**BRIEF**
Repeat word for word the stretch of the nose tooth post below from "Rare as hen’s" through "to floss though.".

EXCERPT: Begin

Posted on 12/04/2021 5:56:59 AM PST by Ouch
A man’s years of trouble breathing through his nose turned out to have a much stranger explanation than anyone could have imagined. His doctors, in a paper out this week, describe finding a tooth poking through his nasal cavity. Thankfully, the wayward chomper was removed with no complications, and the man’s stuffy symptoms went away.
(Excerpt) Read more at gizmodo.com ...
The study on the nose tooth was published in the New England Journal of Medicine. According to the report, a 38-year-old man had visited an ear, nose, throat clinic at Mount Sinai in New York with complaints of difficulty breathing through his right nostril—a problem that had been going on for several years at that point.
Physical examination revealed a deviated septum (the cartilage in the middle that separates one nostril from the other, which can get displaced for various reasons), along with some kind of bony obstruction and a two-centimeter-long tear towards the back of the septum. When they looked closer using a rhinoscope—basically a camera attached to a tube—they found a “hard, nontender, white mass” sticking out of the floor of the nostril. And when they ran a CT scan, they clearly identified what this mass was: a tooth growing where it shouldn’t have been. You can click here to view moderately unsettling medical images of the tooth.
In anatomical terms, the man had an ectopic tooth, ectopic being a catch-all term for the abnormal placement of a body part. Ectopic teeth can happen for several reasons. Sometimes, our permanent adult teeth can grow out, or erupt, in an unusual path. Other times, the process of replacing our baby teeth doesn’t go quite right and a baby tooth ends up being pushed out by its adult counterpart, but doesn’t fall out as expected and just stays in our mouth, albeit in a very awkward position. Or, an extra tooth could spontaneously appear even in adulthood. The doctors don’t offer an explanation as to how this man’s stray tooth formed, but whatever the cause, genetics are considered a risk factor for the condition.
...More at the link
*drunkenly rants*
I’M GONNA PUNCH YOU SO HARD YOUR TEETH ARE GONNA BE GROWING OUT OF YOUR NOSE!!!
“Ectopic teeth”.
Yikes.
Rare as hen’s teeth.
Suddenly I don’t feel so badly about the hair growing out of mine…
Just think, if you had both teeth AND hair growing out of your nose!! You’d be the luckiest guy in the world!
Brings a whole new meaning to eating boogers.
It would be great if this could be controlled and directed. Imagine going to a dentist to grow a new tooth instead of having a crown, bridge or dentures
That is a great looking tooth in near mint condition.
Looks difficult to floss though.
WINNER! Lol!
A wisdom tooth that had nowhere else to go?
Well, it could be worse - could be a lower tooth...
Women get teeth in uterus. Dermoid cyst
Someone in my family had a lot of extra teeth but they all stayed in the mouth until a dentist removed them. Earliest pictures (xrays) still in the family album look like a fully packed commuter plane at Christmas Eve.
My wife, at the age of 45 had an ectopic Thyroid gland removed from her neck. She’s now 72 and has fully recovered. The surgeon explained that the Thyroid tumor was probably the result of just one cell being deposited into her neck region when she was an embryo.
Funny, but it’s not that her teeth are so big, it’s that her smile is so deliberately exaggerated.
Heh! Good one!
*hides hand behind cushion* WHAT EXACTLY DO YOU MEAN BY THAT?!

EXCERPT: End
GIVEN DATA: Begin

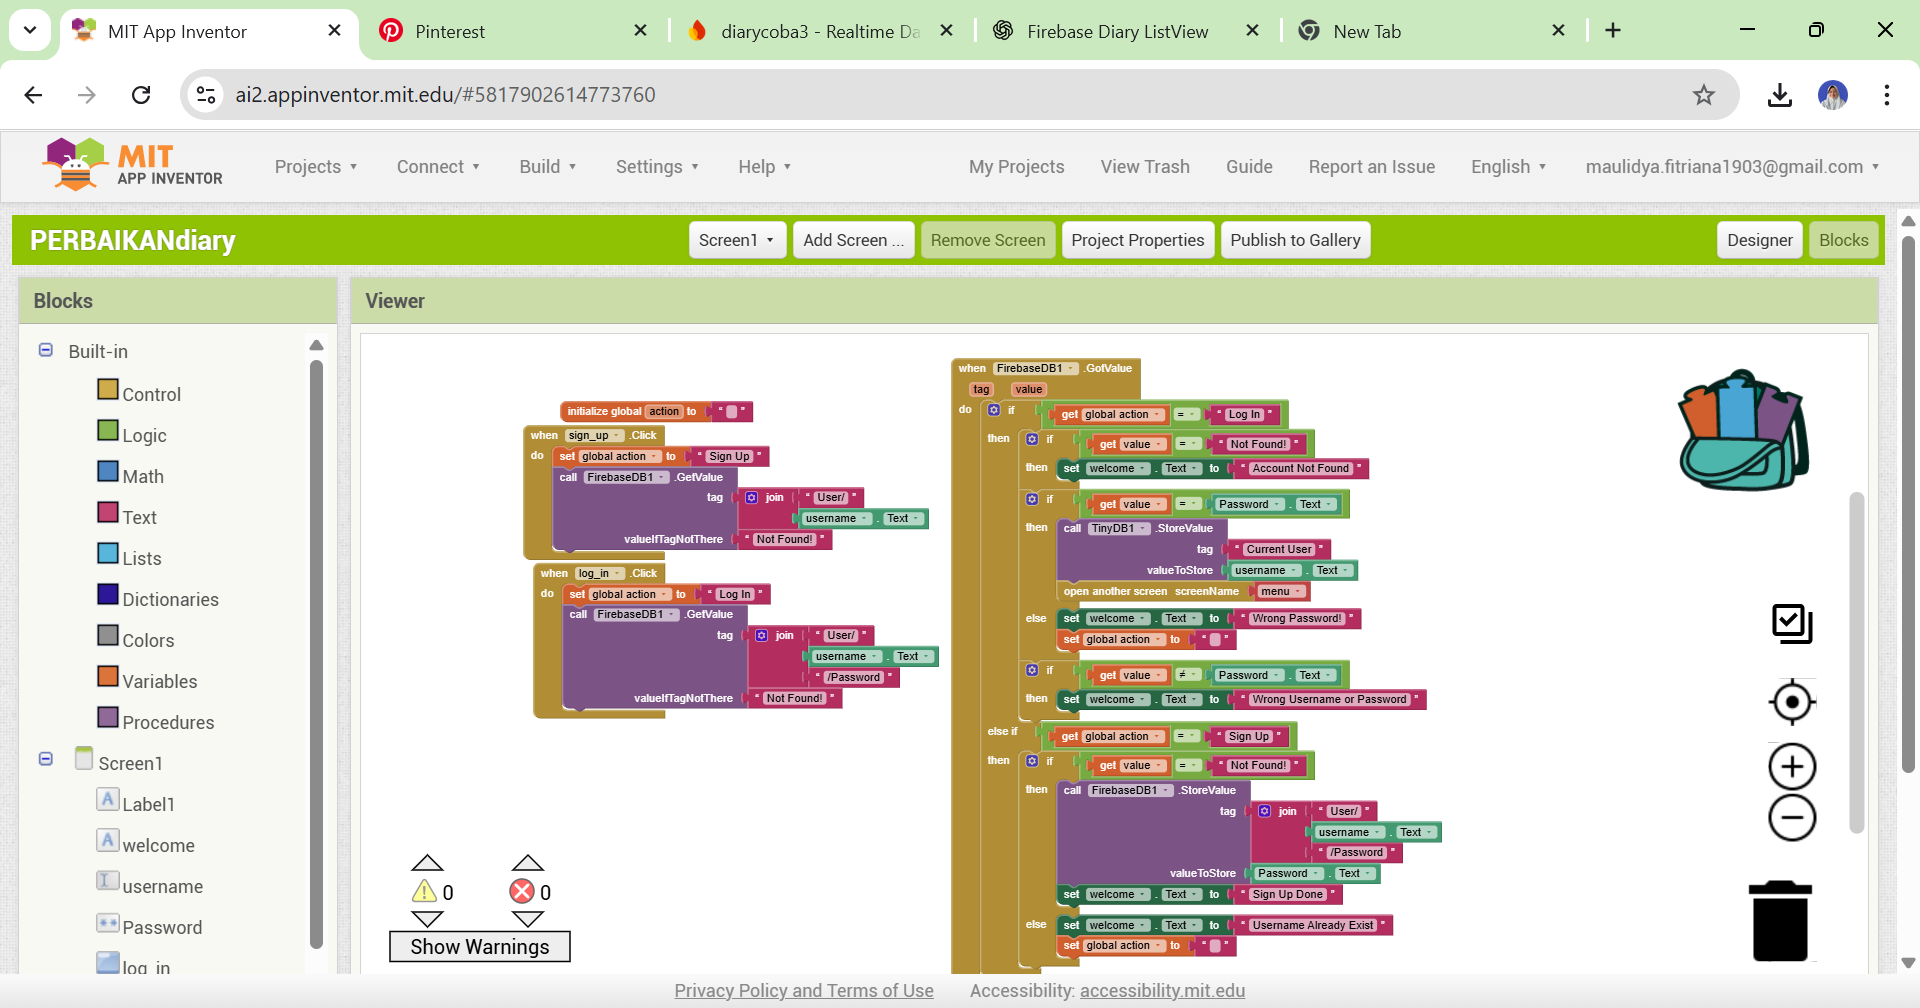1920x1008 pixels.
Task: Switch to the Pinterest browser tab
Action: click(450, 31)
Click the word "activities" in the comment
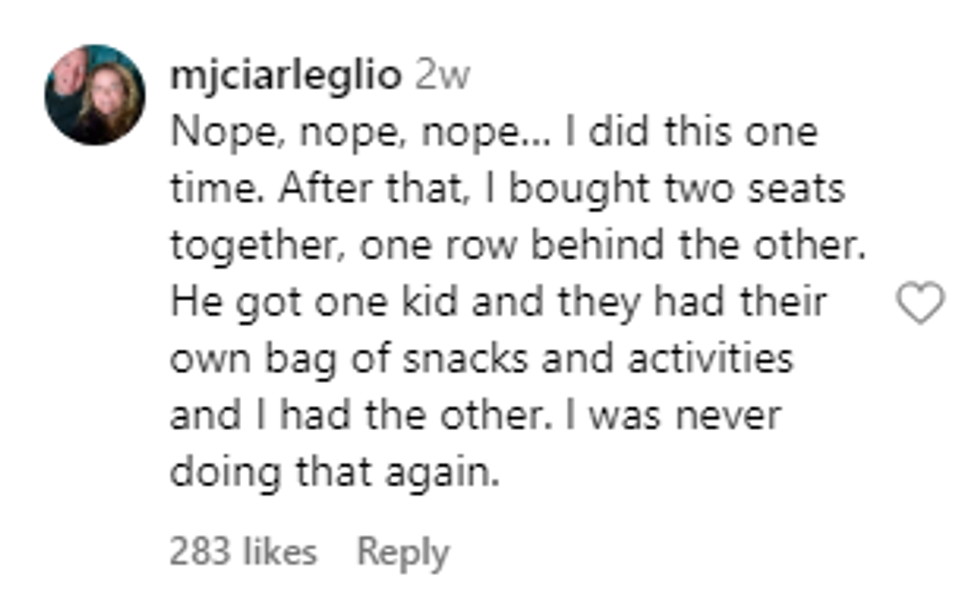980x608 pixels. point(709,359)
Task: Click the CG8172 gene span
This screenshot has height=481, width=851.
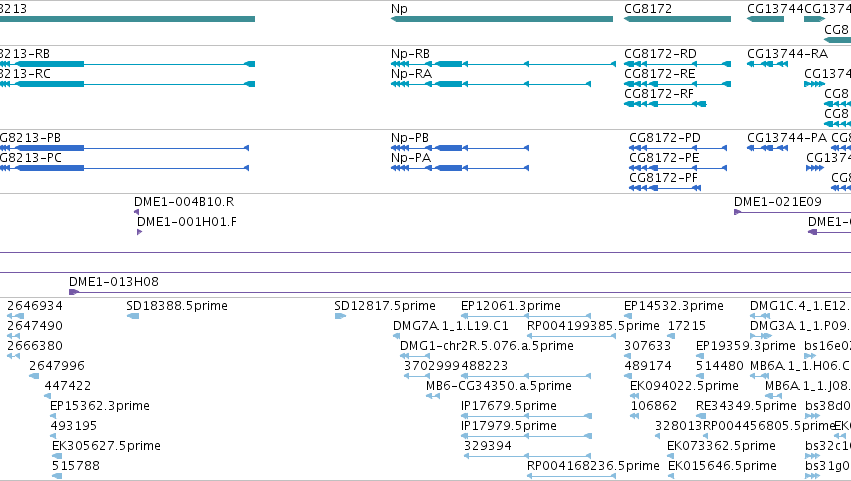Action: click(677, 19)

GIVEN DATA: End

**TASK ANSWER**
Rare as hen’s teeth.
Suddenly I don’t feel so badly about the hair growing out of mine…
Just think, if you had both teeth AND hair growing out of your nose!! You’d be the luckiest guy in the world!
Brings a whole new meaning to eating boogers.
It would be great if this could be controlled and directed. Imagine going to a dentist to grow a new tooth instead of having a crown, bridge or dentures
That is a great looking tooth in near mint condition.
Looks difficult to floss though.